Sharp Swings in Political Popularity as the Wild Ride of 2012 Continues

Unfavorable views of Mitt Romney have soared, doubts about Newt Gingrich remain widespread and Barack Obama has advanced to his highest personal popularity in more than a year - all in advance of the State of the Union address in which Obama makes his case for a second term.

Fifty-three percent of Americans in the latest ABC News/Washington Post poll express a favorable opinion of Obama overall, up by 5 points from last month to the most since April 2010. It can matter: Favorability is the most basic measure of a public figure's popularity.

Obama may be benefitting from a less-grim economic outlook, but also by comparison to the Republicans, deep in their intramural food fight. As he's gained, Romney has stumbled badly, with unfavorable views of the recent Republican front-runner up by 15 points in just two weeks.

Forty-nine percent of Americans now see Romney unfavorably, a new high in ABC/Post polling this cycle. That far outstrips his favorable rating, 31 percent, down 8 points to a new low. The shift, moreover, has been led by political independents, swing voters in national politics.

While that reflects a remarkable reversal of fortune for Romney, Gingrich, too, has lost ground, dropping 6 points in favorability since December - and with more than half of Americans, 51 percent, now seeing him unfavorably, up from the low 40s last fall. While it would be speculation to link the slip in favorability to recent criticisms by his ex-wife, his decline occurred among married adults.

Interviews for this poll, produced for ABC by Langer Research Associates, were conducted Wednesday through Sunday, following and then through the period in which Romney - easy winner of the New Hampshire GOP primary - stumbled in a series of debates, divulged that he pays a 15 percent tax rate, was equivocal on release of his tax returns and then lost the South Carolina primary to Gingrich, whose ex-wife, Marianne, had just called him unfit for office. (There were no significant shifts in result across individual days.)

The sharpest shifts have been among independents. Unfavorable opinions of Romney have soared by 17 points in this group since Jan. 8, to 51 percent; favorable opinions have dropped by 18 points among independents in the same period, to just 23 percent. Gingrich, for his part, has lost 11 points among independents since December, to 22 percent favorability. Obama, by contrast, gets a 51 percent favorable rating from independents.

Even among Republicans, while Romney's favorable score has held about steady (58 percent), his unfavorable rating has advanced by 14 points. He's also lost ground across the ideological spectrum, with unfavorable assessments gaining 17 points among "very" conservative Americans, 11 points among "somewhat" conservatives and 16 points among moderates and liberals. The shift among moderates and liberals can be explained given Romney's efforts to sharpen his appeal to the conservative base of his party; his loss among conservatives though, makes the message a tougher one for his campaign.

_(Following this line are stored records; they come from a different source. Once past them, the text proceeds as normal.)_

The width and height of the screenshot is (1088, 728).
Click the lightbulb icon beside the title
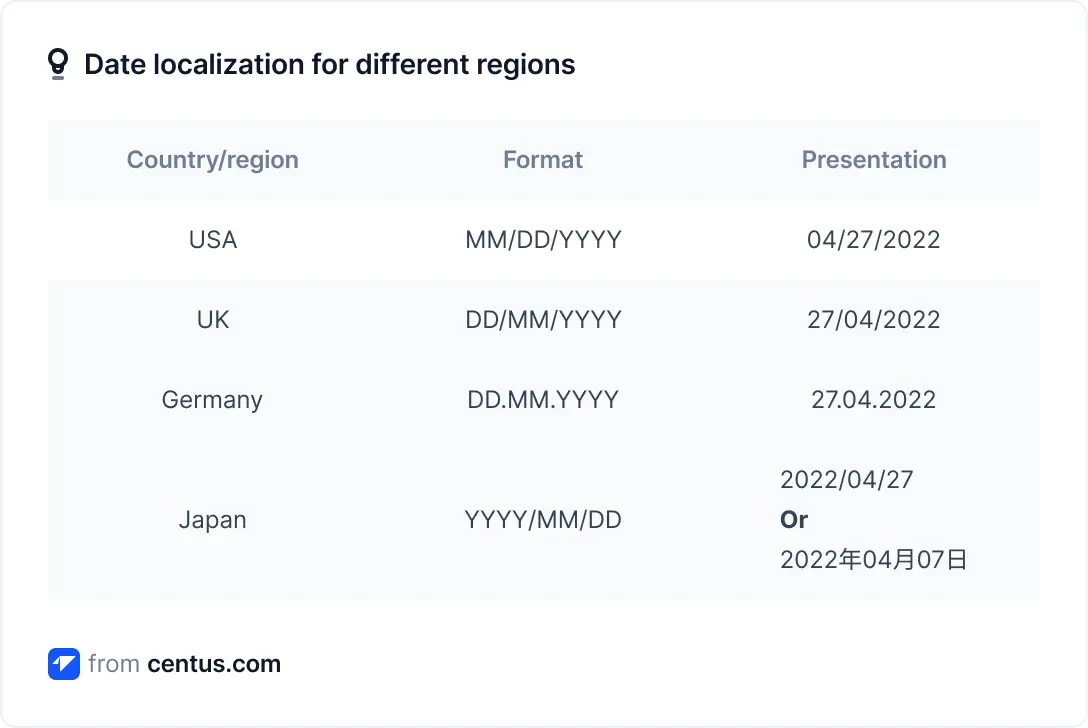point(58,65)
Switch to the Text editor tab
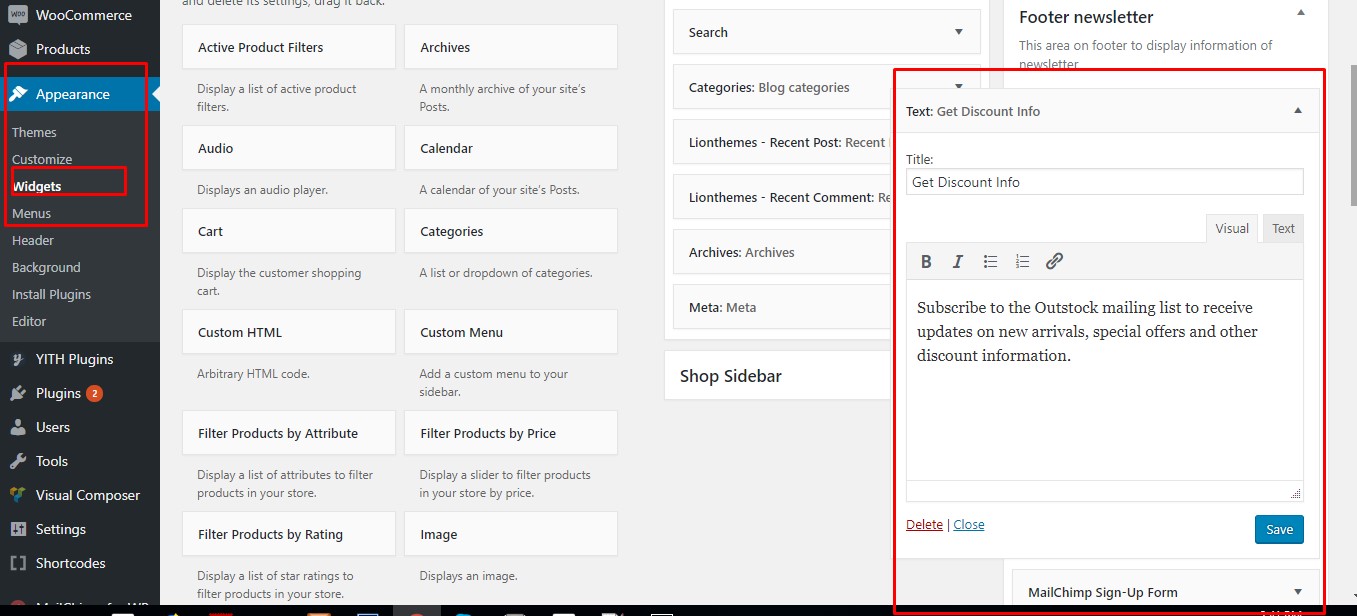This screenshot has width=1357, height=616. [x=1283, y=229]
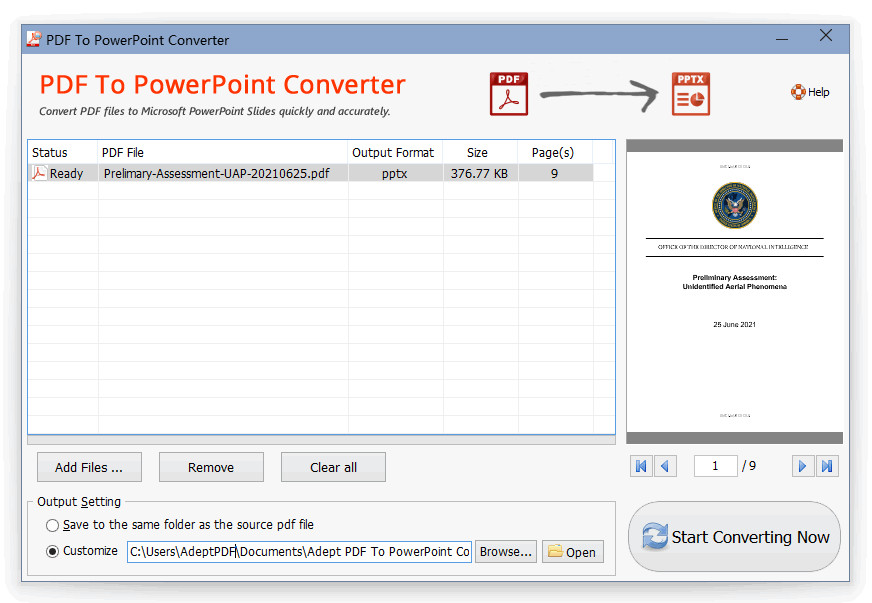Click the PPTX output format icon
This screenshot has height=603, width=872.
coord(690,94)
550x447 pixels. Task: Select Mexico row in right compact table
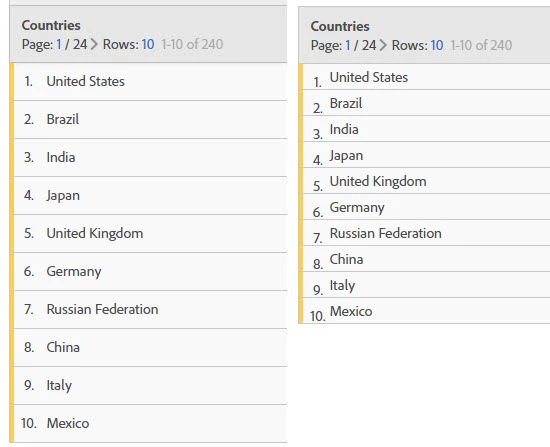point(426,311)
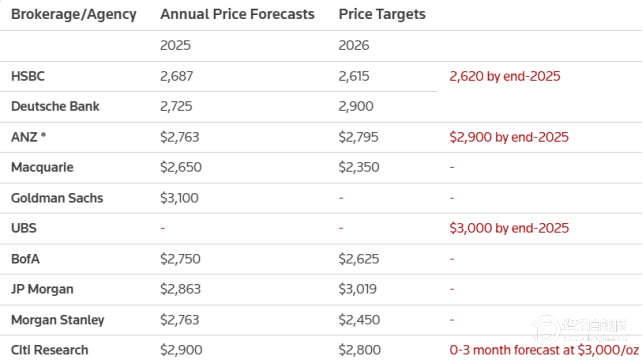The height and width of the screenshot is (360, 643).
Task: Click Deutsche Bank's 2,900 forecast cell
Action: (x=356, y=107)
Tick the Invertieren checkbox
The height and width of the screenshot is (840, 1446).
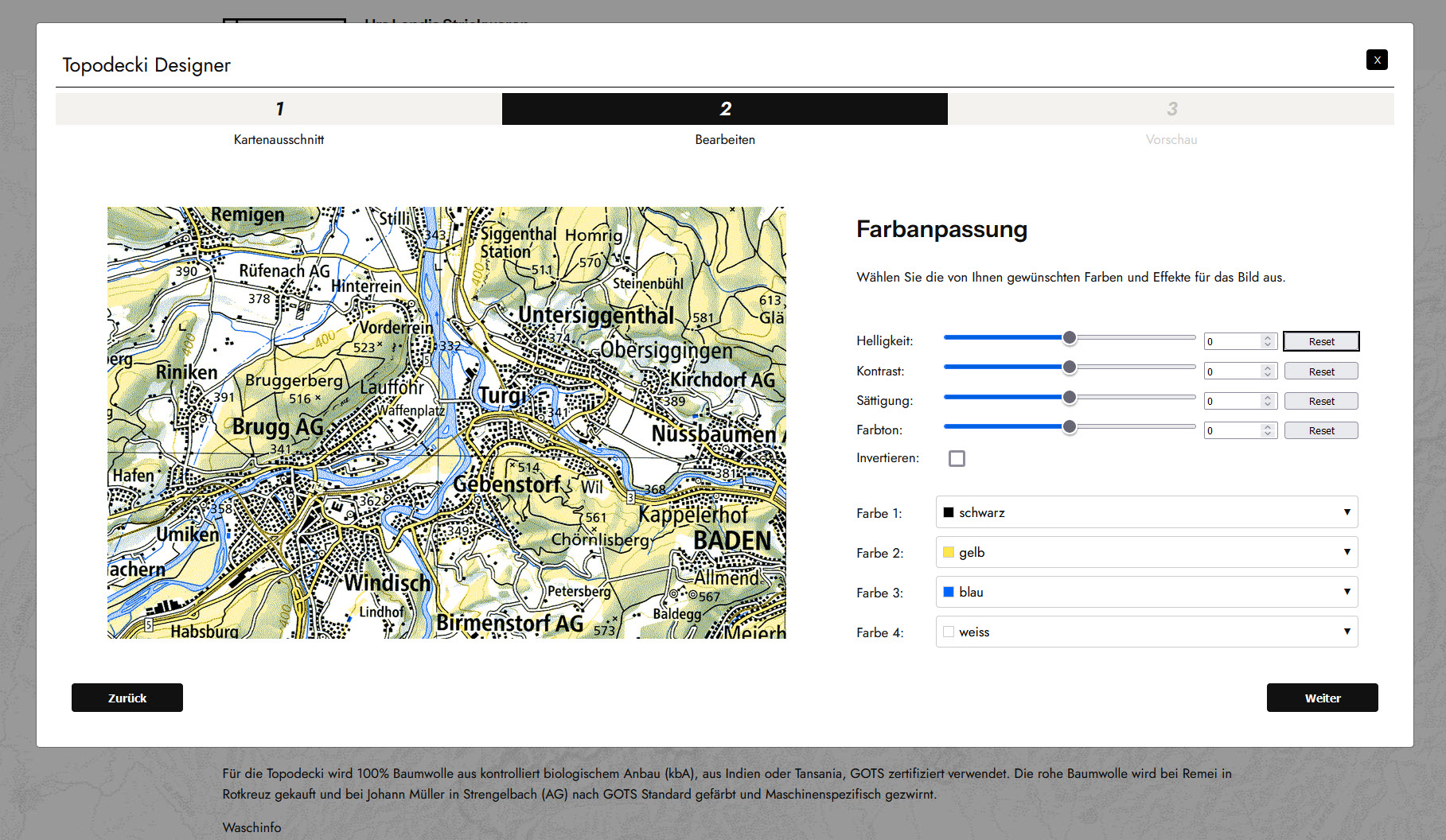957,458
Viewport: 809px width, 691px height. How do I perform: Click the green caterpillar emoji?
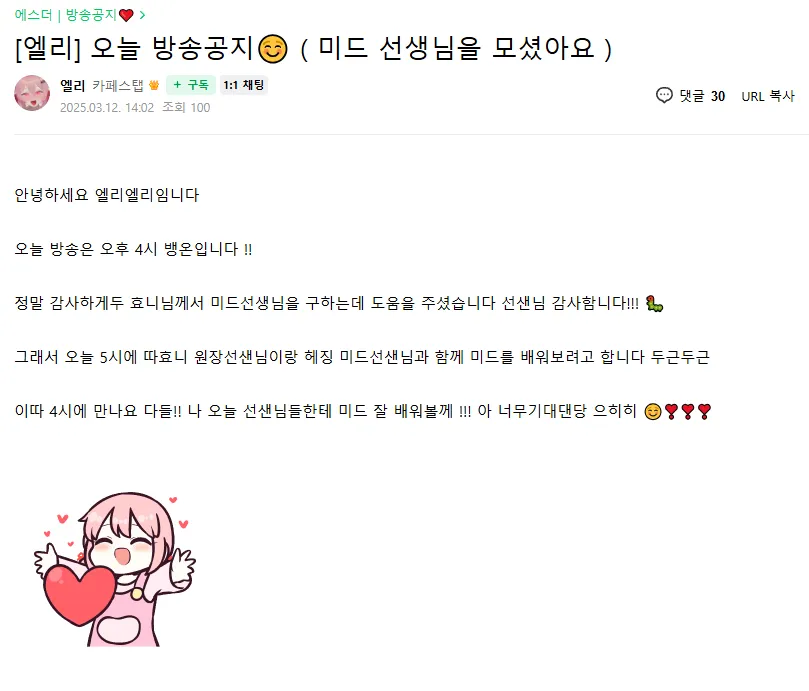(x=654, y=303)
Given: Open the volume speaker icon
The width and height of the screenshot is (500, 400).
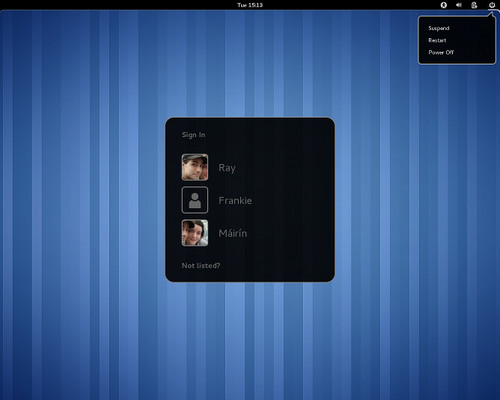Looking at the screenshot, I should click(459, 5).
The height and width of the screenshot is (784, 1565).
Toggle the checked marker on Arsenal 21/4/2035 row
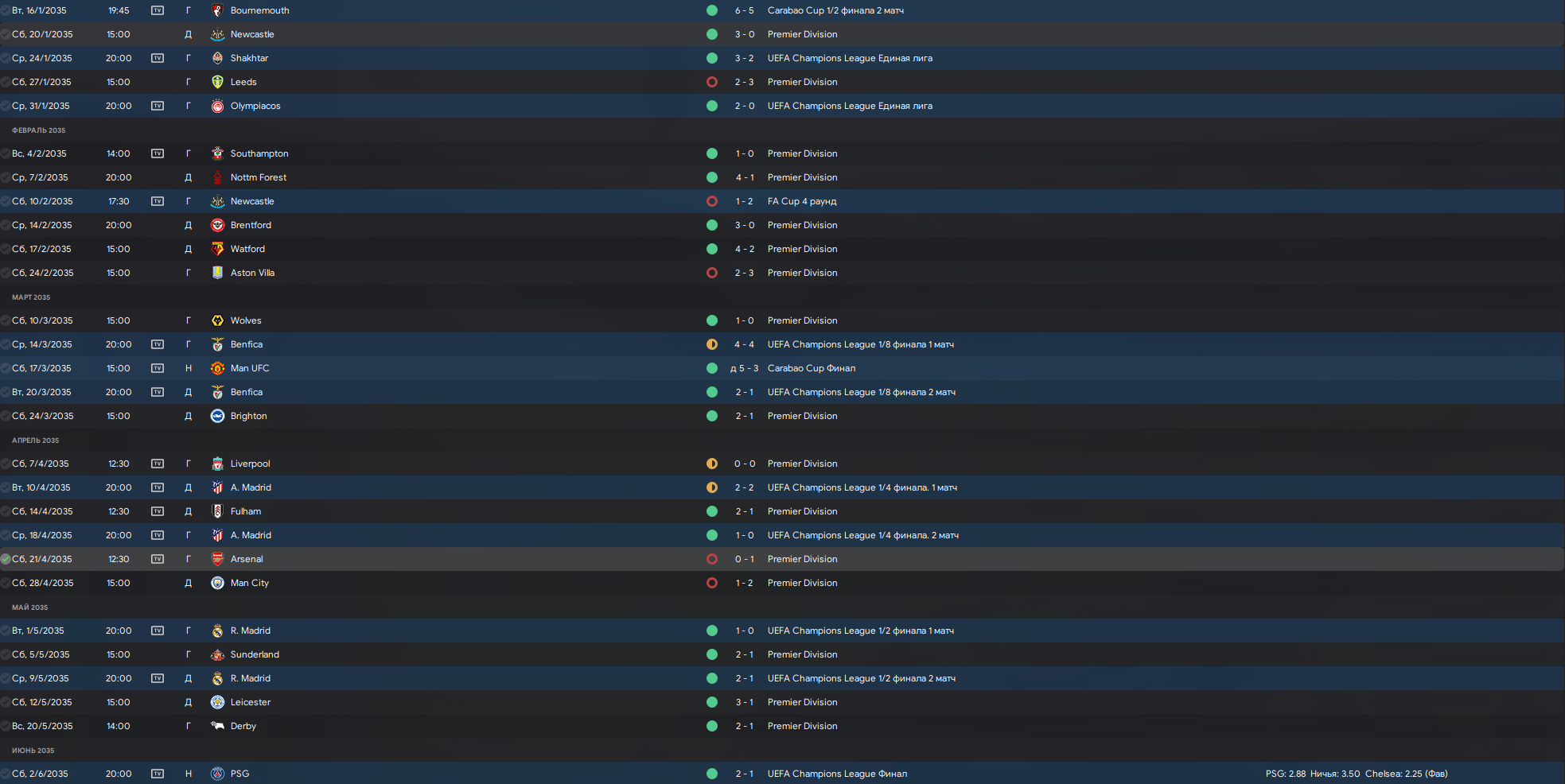click(x=6, y=559)
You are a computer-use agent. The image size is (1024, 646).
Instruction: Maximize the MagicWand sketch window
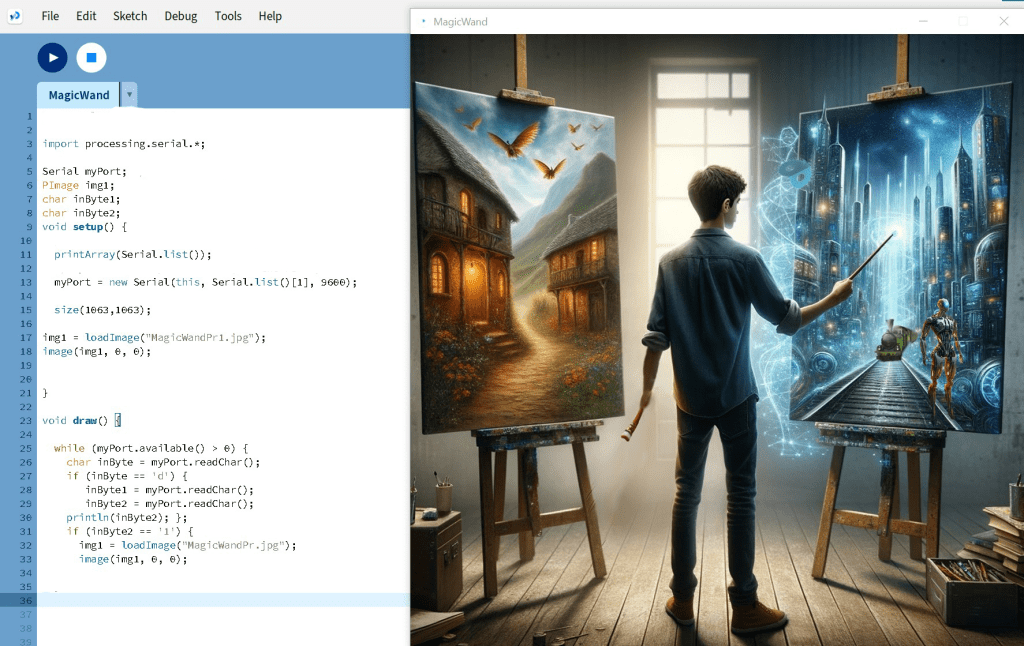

Gingrich, already broadly unpopular among liberals, has lost 10 points in favorability among moderates. He's slipped much more slightly among conservatives, by 7 points overall. And Gingrich lost 12 points in favorability among married or partnered adults (men and women alike), a drop partially offset among others.

Obama, in the meantime, has advanced by 12 points in favorability among moderates, to 66 percent, nearly as high as his rating from liberals, 70 percent positive. His rating drops among conservatives to 30 percent favorable.

Adding to their challenges, intensity of sentiment is running against Romney and Gingrich alike. Thirty-one percent of Americans have a "strongly" unfavorable opinion Gingrich, vs. just 8 percent who see him strongly favorably. The comparable numbers are 23 percent vs. 6 percent for Romney. Obama, by contrast, has improved essentially to an even split in intensity - 29 percent "strongly" unfavorable, 27 percent strongly favorable.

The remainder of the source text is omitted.